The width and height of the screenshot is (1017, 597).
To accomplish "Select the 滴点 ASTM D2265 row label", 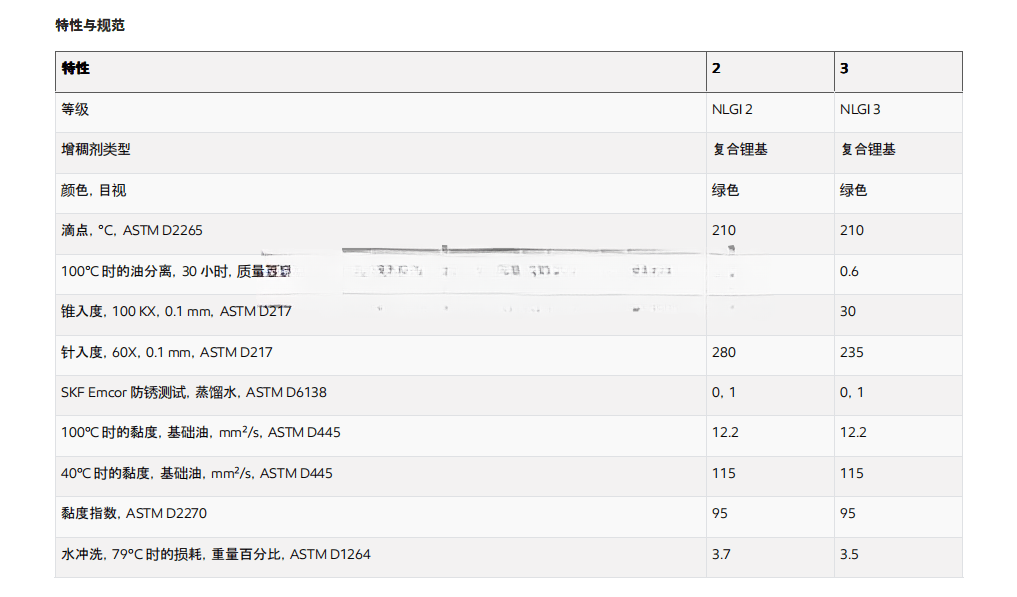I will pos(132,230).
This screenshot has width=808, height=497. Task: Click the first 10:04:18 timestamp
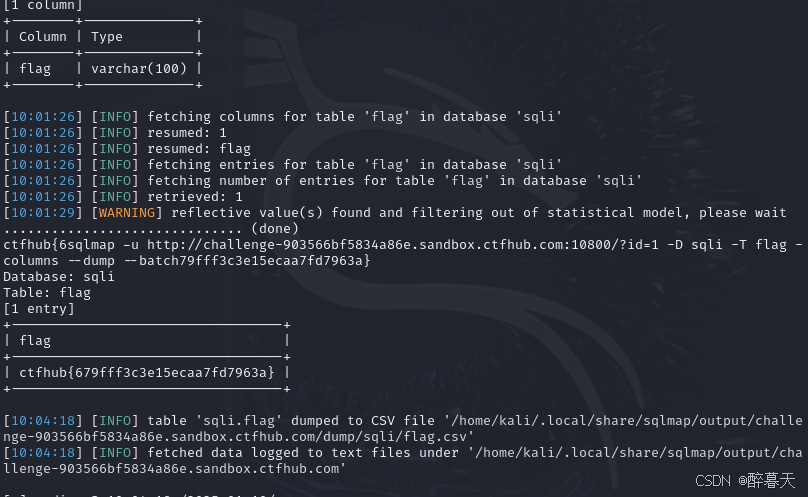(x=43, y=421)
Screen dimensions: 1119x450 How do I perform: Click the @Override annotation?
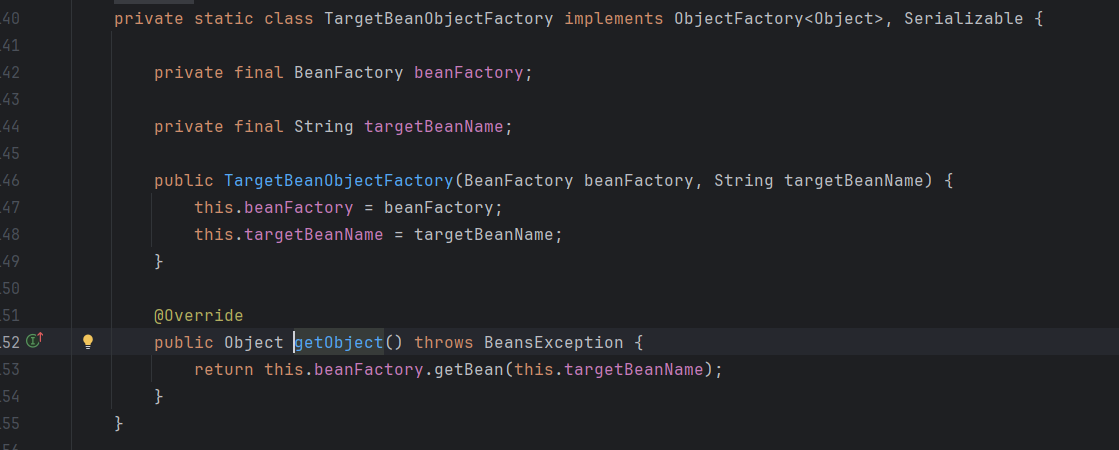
________________________
*Problem to solve*.
Format the items from the line with "This screenshot has" through the end of the items as a JSON list of strings, one string per line and no blank lines. Leave the pictures out of the list.

*Full response*.
[
  "This screenshot has width=808, height=497. Task: Click the first 10:04:18 timestamp",
  "(x=43, y=421)",
  "Screen dimensions: 1119x450 How do I perform: Click the @Override annotation?"
]